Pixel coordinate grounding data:
-.-.-

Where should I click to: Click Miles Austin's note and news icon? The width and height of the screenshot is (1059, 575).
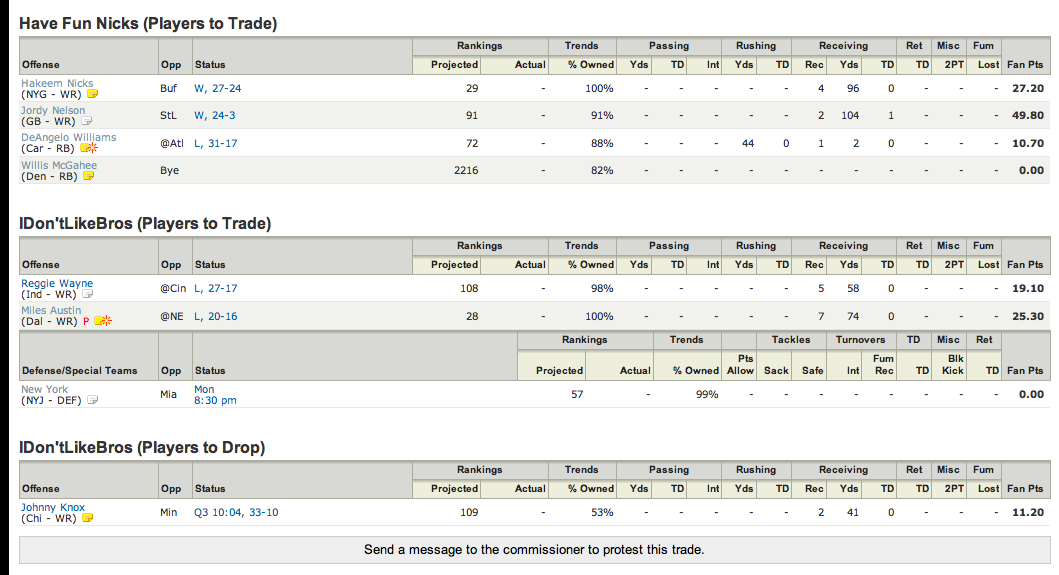coord(103,321)
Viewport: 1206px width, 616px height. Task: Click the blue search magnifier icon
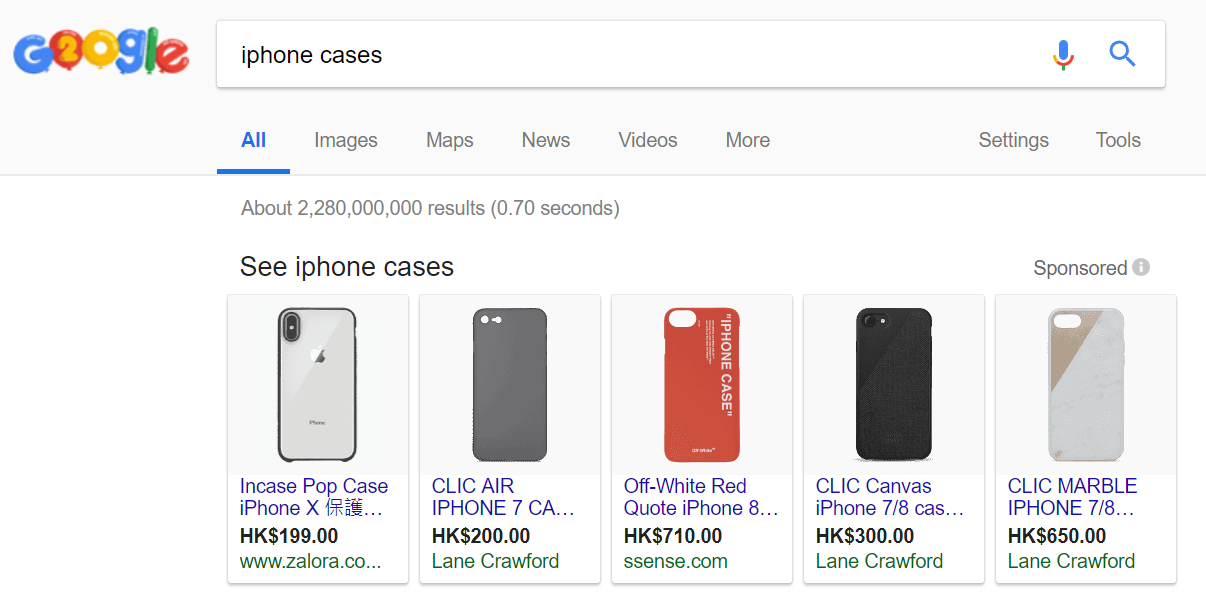pyautogui.click(x=1122, y=54)
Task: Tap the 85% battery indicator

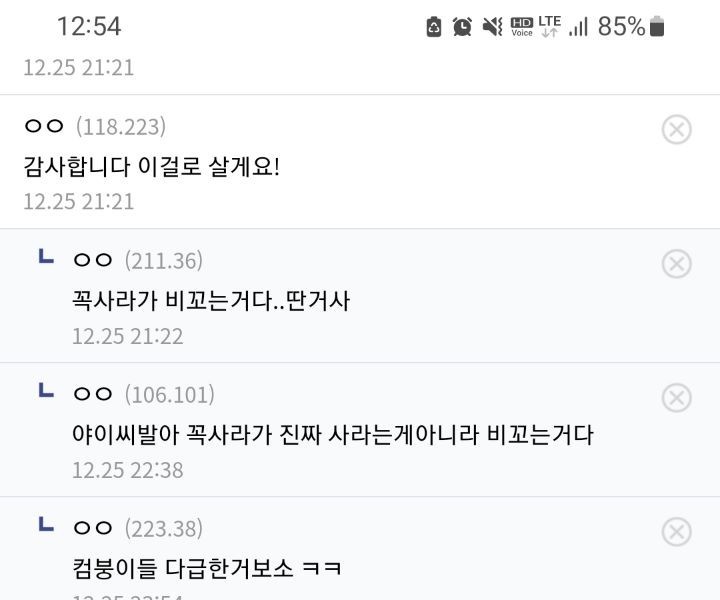Action: (x=631, y=27)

-.-.-

* _Your task_: The finished copy should match the data above word for word and contain no pictures.

* _Task result_:
Where should I click to: Click Miles Austin's note and news icon? The width and height of the screenshot is (1059, 575).
coord(103,321)
Viewport: 1206px width, 616px height. Task: Click the blue search magnifier icon
pyautogui.click(x=1122, y=54)
Task: Tap the 85% battery indicator

Action: (x=631, y=27)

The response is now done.